Anyone who has had even a vague love of punk music over the last 35 years will know The Cravats or, at least, be aware of their existence.
Championed by John Peel with four sessions, releases on Small Wonder and Crass; the sax-riddled, bass-laden weirdness, the humour, the love of Dada and the infamous Redditch ‘Dustbin of Sound’.
Never mainstream, never hugely popular but always utterly unique they ploughed their own musical furrow in the peripheral vision of the music biz since forming in 1977, which was fine by them.
Those that loved them, loved them to death, those that didn’t, didn’t.

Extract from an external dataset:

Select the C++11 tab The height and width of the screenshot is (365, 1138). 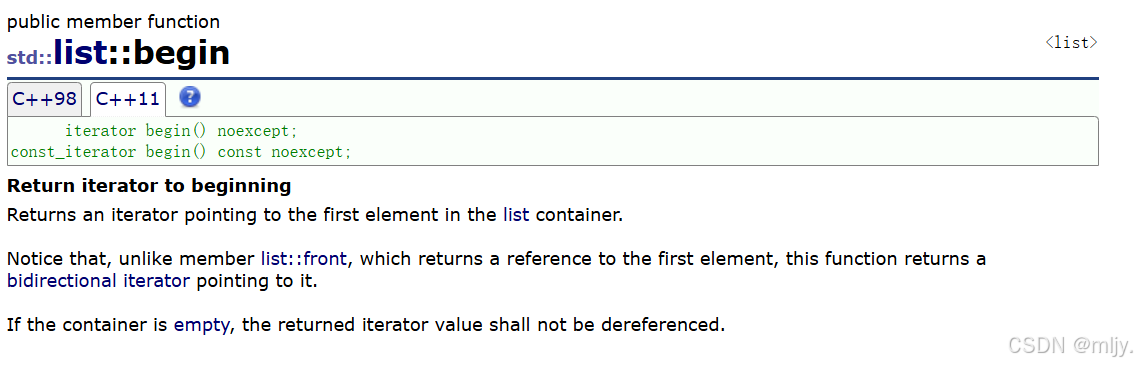128,99
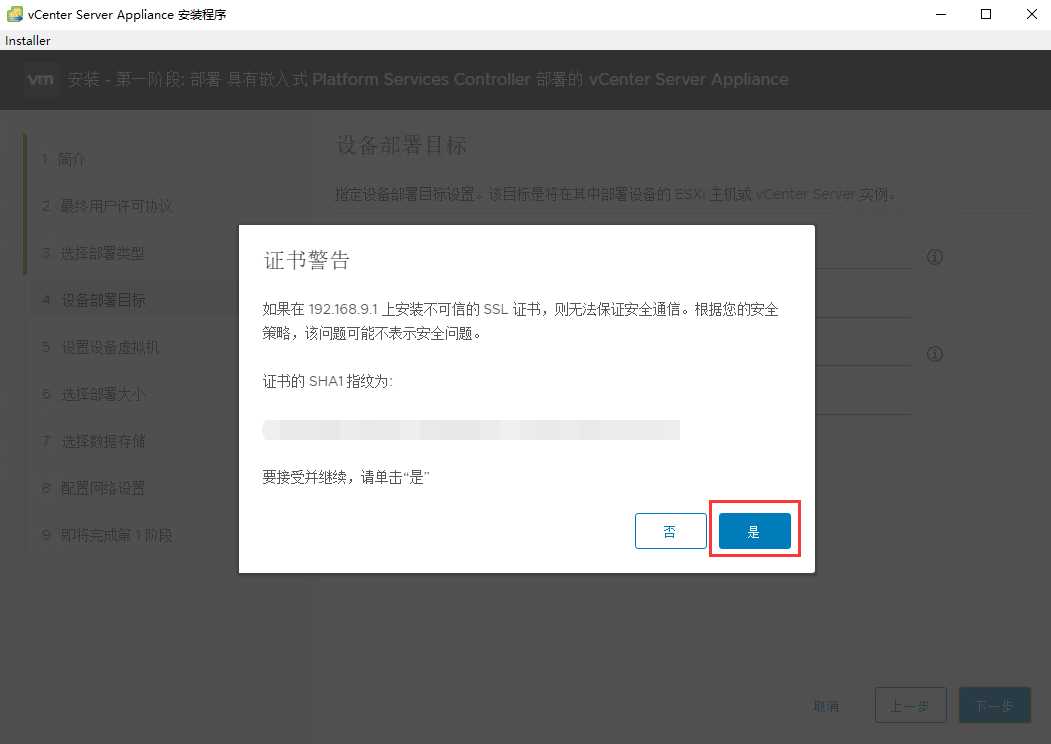Image resolution: width=1051 pixels, height=744 pixels.
Task: Click '否' to reject the untrusted certificate
Action: point(670,531)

They stopped in the mid-eighties for a cup of tea and it wasn’t until the 2006 release of ‘The Land of The Giants’ double CD compilation on Overground Records that many folk realised what they’d missed.

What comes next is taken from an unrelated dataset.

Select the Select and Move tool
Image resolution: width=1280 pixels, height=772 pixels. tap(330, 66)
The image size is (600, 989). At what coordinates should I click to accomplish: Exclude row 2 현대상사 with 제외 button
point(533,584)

Co-founder The Shend and original sax-riddler Svor Naan, along with fellow Redditcharian Rampton Garstang on drums, resurrected a live version of the band in 2009 at the bequest of admirers old and new.
Steve Albini’s curated ATP, the final Feeding of The 5000 Crass show, a host of European festivals including 4 years at Rebellion Festival, a Marc Riley BBC6 session and a bunch of selective UK gigs followed to much critical acclaim.
But it is only since the addition, of Viscount Biscuits on guitar and Joe 91 on bass that they have finally decided the ingredients are right for new material and the Jingo Bells / Batter House single is the first offering of this burst of productivity. With a second 7″ already recorded and an LP due for release by the end of 2016, plus a host of upcoming gigs The Cravats are well and truly back.
Still drenched in sax, obliquely angry, raucous and sounding like no other band in existence they have remained faithful to the sound that made them unique. Eccentrically frantic on stage, odd but on the ball on record and definitely not normal, the world needs bands like The Cravats.
For now though, it’ll have to settle for just the one.